** BEGIN Source **

The Fed inches closer to cuts

Tony A. Rodriguez
Head of Fixed Income Strategy, Nuveen
A closeup of the eagle on a dollar bill.

The U.S. Federal Reserve left interest rates unchanged at its January meeting, as expected, but continued to signal that rate cuts will begin this year.

What happened?

The U.S. Federal Reserve kept interest rates at 5.25% - 5.50%, remaining at their 22-year high. Despite the lack of updated economic projections at this meeting, the policy statement contained substantial revisions, which leaned hawkish overall.

The policy statement removed the reference to “additional policy firming that may be appropriate,” which had kept the door open to additional rate hikes. The statement now reflects the move toward rate cuts this year, though it said that the FOMC does “not expect it will be appropriate to reduce the target range until it has gained greater confidence that inflation is moving sustainably toward 2%.” Separately, the statement also added a new reference to both halves of the mandate, inflation and unemployment, “moving into better balance.”

In his press conference, Chair Powell explicitly said that a cut at the next meeting in March is “not the most likely case.” He reiterated that the committee needs more confidence and wants to see more evidence that inflation is truly on a path to the 2% target.

Overall, today’s meeting remains consistent with rate cuts this year as inflation moderates and downside risks to growth increase. However, the market-implied odds of a cut by March, which had reached as high as 78% before the meeting, are now down to around 37%. We continue to expect rate cuts to start closer to midyear. 

Recent data has supported a soft landing

The most important development since the last meeting has been the continued, surprisingly robust progress on disinflation. Core PCE inflation ended 2023 at +2.9% year-over-year, notably lower than the Fed’s projection from earlier in December (+3.2%) and significantly lower than its projection from last June (+3.9%). There has been continued progress in all the key areas, including housing, core services and durable goods, though the former two categories remain uncomfortably high.

One reason for optimism that inflation will continue to moderate moving forward is the steady softening in wage pressure. Actual wage inflation has slowed, and leading indicators point to further decelerations ahead. The private quits rate is down, the number of job openings is lower, the pace of job creation has slowed, and cyclical measures of employment have moderated.

As a result of the slowdown in the labor market, downside risks to growth have picked up. Fourth quarter U.S. GDP growth remained very strong at +3.3%, but that headline number was boosted by temporary effects from inventories and net exports. Meanwhile, growth in China decelerated and flatlined in Europe. Measures of current activity in both economies remain very weak.

** END Source **

## Job 1
In the commentary on the Federal Reserve's January meeting, at what range did the Fed keep interest rates?
## Job 2
Pick up the commentary on the Federal Reserve's January meeting from its final sentence and continue it.
The records that follow are drawn from a separate source.

** BEGIN Data extract **

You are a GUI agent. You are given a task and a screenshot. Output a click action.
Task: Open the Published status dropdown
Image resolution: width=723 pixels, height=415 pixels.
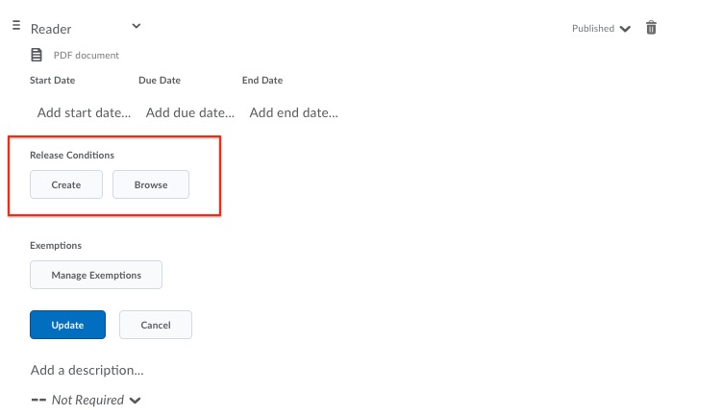(x=601, y=29)
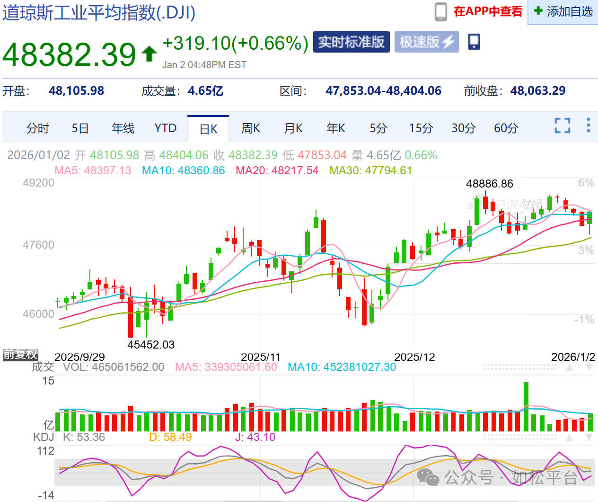Switch to 极速版 fast mode

(x=427, y=42)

** END Data extract **

## Response 1
The Fed kept interest rates at 5.25% - 5.50%.

## Response 2
Looking ahead, we anticipate a further gentle slowdown in global growth and progress on disinflation. The unemployment rate is likely to tick (but not spike) higher over the course of the year. 

What does this mean for investors?

With the Fed pivoting more fully away from rate hikes and toward rate cuts, investors need to pivot as well. Though fixed income and equity markets have both rallied substantially over the last three months, there are still many areas of opportunity.

We encourage investors to assess their taxable fixed income portfolio allocations and consider opportunities we see across the asset class. Our outlook calls for the 10-year U.S. Treasury yield to fall from current levels to finish 2024 around 3.50%. Accordingly, we think extending duration in fixed income portfolios could be wise.

There are opportunities in investment grade corporates, securitized products, preferreds and high-quality areas within high yield and senior loans. In municipal markets, AAA rated bonds currently yield more than U.S. Treasuries on a taxable-equivalent basis. There is also compelling value in lower-quality investment grade (BBB) munis, which are yielding substantially more than their AAA muni counterparts across short- and long-term maturities.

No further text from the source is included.